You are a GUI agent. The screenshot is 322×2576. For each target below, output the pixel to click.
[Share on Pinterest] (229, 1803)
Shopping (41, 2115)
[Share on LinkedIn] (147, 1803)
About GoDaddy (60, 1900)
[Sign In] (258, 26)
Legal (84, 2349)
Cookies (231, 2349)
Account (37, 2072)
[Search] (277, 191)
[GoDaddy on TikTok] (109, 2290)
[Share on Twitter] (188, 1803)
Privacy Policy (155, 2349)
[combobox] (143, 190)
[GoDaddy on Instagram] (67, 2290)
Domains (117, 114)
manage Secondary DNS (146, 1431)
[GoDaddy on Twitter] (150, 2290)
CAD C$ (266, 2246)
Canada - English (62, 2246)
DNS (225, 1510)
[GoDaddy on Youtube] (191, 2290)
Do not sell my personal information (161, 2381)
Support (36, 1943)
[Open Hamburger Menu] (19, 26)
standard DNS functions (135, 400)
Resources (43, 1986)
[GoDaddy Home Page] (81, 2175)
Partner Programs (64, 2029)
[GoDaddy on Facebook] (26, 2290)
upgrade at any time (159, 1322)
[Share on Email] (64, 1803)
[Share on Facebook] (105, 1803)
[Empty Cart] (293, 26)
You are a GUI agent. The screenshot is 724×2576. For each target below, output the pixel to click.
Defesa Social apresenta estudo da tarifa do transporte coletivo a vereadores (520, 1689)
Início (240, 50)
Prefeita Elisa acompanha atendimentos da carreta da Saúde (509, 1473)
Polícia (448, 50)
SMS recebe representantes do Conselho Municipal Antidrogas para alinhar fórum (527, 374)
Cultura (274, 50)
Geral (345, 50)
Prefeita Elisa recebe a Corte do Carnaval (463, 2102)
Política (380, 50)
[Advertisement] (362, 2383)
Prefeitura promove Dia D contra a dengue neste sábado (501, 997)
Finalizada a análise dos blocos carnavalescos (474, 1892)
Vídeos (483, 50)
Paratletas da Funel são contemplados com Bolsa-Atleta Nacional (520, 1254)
◆ ◆ ◆ ◆ ◆ ◆ ◆
Exercise directions
Using the entries shown above, reproduce verbatim the lines from the line bearing "SMS recebe representantes" to the line bearing "Vídeos (483, 50)", inclusive.

Written solution
SMS recebe representantes do Conselho Municipal Antidrogas para alinhar fórum (527, 374)
Cultura (274, 50)
Geral (345, 50)
Prefeita Elisa recebe a Corte do Carnaval (463, 2102)
Política (380, 50)
[Advertisement] (362, 2383)
Prefeitura promove Dia D contra a dengue neste sábado (501, 997)
Finalizada a análise dos blocos carnavalescos (474, 1892)
Vídeos (483, 50)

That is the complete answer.